Reference no: EM132683971

Shares of XYZ-Company are currently trading at $25 and have yearly volatility 30%. A European put written on XYZ-Company shares is available for purchase. This put has strike price $22 and will mature in nine months. The continuously compounding interest rate is 7% per annum.

(a) Use the Black-Scholes model to calculate the premium of the European put.

(b) Calculate the delta for this put.

(c) A writer sells 1,000 of these European puts at the premium determined in (a). The writer wants to manage risk by using self-financing dynamic hedging:

(i) When selling the puts, should the writer buy or short sell shares? How many?

(ii) When selling the puts, should the writer borrow or deposit cash in a bank? How much?

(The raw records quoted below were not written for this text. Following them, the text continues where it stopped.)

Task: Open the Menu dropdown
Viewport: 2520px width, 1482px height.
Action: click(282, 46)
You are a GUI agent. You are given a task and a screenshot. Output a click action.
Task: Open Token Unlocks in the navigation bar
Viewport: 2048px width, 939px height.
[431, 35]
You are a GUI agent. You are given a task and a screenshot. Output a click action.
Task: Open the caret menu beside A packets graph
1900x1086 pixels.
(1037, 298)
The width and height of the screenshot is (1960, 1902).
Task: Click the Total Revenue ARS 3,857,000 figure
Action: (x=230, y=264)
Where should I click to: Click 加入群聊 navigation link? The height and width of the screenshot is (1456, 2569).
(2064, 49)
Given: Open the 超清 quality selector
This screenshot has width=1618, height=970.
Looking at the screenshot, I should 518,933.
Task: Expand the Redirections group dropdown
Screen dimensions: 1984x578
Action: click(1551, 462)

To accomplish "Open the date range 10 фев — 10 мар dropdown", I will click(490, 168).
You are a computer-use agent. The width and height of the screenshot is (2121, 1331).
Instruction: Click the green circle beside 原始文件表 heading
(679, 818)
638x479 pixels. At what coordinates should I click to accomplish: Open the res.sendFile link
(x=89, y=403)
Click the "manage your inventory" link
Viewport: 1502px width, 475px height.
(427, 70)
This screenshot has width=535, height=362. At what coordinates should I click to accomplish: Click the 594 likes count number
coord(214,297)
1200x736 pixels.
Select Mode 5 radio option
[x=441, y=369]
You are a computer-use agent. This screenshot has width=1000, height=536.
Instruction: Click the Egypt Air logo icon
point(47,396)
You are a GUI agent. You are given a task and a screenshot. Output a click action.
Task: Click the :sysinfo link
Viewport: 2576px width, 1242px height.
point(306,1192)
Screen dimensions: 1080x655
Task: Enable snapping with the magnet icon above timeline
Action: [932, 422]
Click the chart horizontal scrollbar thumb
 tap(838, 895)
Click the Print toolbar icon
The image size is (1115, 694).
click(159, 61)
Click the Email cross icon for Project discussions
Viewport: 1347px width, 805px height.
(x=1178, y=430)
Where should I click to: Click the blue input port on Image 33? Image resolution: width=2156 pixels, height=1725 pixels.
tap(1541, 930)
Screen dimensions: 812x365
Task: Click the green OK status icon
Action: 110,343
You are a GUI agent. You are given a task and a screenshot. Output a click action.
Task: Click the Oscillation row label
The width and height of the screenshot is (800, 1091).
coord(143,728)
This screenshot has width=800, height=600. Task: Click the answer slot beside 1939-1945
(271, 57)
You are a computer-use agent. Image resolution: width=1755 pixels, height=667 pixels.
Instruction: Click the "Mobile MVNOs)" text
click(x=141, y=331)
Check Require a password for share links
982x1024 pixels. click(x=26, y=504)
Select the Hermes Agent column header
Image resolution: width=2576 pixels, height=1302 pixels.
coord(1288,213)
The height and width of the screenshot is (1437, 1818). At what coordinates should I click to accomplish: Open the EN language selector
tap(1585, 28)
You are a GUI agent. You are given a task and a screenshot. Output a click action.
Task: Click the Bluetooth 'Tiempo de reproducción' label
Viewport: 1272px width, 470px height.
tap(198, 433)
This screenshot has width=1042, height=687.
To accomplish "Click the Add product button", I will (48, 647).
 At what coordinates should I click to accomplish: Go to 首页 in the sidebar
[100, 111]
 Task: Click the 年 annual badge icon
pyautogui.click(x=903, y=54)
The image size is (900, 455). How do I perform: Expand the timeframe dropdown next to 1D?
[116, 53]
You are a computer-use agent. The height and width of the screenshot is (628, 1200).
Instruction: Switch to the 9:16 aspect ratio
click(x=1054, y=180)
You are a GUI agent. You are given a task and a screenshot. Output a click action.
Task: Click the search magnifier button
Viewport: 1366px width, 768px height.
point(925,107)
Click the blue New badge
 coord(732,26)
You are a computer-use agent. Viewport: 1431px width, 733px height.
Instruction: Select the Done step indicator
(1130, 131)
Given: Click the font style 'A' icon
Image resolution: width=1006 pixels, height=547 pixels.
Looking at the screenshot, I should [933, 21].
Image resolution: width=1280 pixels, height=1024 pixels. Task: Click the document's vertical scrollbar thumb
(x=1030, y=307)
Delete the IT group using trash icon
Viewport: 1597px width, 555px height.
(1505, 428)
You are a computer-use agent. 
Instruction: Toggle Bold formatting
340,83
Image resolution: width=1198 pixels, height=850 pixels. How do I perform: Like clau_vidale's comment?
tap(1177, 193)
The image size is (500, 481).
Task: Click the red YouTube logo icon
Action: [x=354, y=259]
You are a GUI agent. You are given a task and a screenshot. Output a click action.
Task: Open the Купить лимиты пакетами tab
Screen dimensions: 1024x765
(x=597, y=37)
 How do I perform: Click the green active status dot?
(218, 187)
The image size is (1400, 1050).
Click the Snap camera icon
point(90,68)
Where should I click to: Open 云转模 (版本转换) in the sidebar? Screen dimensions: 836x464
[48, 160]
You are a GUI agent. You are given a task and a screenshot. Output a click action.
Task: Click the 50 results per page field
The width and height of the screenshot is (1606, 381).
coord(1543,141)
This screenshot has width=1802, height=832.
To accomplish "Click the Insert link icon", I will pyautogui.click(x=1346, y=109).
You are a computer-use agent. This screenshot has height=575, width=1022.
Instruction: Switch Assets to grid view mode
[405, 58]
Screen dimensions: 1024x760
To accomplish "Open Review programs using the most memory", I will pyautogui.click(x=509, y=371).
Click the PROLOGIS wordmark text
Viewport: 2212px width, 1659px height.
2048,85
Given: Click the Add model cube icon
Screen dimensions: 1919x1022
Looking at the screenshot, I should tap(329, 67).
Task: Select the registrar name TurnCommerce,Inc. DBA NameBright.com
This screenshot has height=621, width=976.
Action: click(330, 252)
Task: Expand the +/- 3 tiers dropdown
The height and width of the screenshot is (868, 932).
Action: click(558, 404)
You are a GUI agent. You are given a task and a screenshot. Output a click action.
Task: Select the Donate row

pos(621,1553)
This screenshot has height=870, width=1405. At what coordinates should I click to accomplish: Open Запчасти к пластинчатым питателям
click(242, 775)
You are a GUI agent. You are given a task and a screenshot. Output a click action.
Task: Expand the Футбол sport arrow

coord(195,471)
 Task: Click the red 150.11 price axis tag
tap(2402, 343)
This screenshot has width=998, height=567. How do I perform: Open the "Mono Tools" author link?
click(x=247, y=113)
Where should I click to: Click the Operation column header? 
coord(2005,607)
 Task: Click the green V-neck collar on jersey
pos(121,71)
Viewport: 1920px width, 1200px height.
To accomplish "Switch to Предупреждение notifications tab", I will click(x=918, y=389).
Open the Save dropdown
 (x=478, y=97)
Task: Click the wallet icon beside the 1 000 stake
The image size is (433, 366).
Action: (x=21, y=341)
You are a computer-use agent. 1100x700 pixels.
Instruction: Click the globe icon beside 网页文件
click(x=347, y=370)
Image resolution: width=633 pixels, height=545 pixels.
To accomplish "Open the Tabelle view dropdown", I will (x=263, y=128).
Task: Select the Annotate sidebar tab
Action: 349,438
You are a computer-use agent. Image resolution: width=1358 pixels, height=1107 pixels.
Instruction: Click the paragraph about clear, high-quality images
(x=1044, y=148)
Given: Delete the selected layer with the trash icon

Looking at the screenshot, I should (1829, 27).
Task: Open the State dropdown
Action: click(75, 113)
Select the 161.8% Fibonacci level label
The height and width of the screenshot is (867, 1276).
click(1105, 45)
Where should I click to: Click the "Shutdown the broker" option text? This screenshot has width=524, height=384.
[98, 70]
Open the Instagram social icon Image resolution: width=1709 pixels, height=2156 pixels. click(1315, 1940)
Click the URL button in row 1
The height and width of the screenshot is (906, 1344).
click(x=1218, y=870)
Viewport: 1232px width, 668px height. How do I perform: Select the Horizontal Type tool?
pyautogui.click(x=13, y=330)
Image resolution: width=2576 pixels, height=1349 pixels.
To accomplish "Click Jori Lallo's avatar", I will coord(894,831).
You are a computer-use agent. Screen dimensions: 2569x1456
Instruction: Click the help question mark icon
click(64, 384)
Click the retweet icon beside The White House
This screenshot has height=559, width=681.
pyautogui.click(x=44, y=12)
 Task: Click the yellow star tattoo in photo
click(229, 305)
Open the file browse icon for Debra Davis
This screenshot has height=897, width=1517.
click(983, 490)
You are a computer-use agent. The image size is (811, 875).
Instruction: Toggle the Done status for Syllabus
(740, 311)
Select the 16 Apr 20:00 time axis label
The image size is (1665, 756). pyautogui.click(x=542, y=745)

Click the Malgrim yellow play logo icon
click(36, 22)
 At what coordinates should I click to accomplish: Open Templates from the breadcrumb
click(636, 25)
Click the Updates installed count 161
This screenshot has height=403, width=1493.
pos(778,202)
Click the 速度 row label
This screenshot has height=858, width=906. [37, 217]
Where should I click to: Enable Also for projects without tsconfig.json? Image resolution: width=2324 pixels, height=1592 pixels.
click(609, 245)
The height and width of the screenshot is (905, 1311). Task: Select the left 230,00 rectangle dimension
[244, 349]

(d) Use put-call parity to calculate the premium of the European call with the same strike price, underlying asset and time to maturity as the European put. To determine the present value of the strike, recall that the interest rate is continuously compounding.

(e) For a one-step binomial model where one time step is nine months, calculate the up factor u, the down factor d and the return R over one time-step.

(f) Typically, a premium calculated using a one-step binomial pricing model will be quite different to a premium calculated using the Black-Scholes model. How would you change the binomial pricing model to obtain a premium which is closer to the Black-Scholes model premium? (You do not have to calculate the premium with the binomial pricing model.)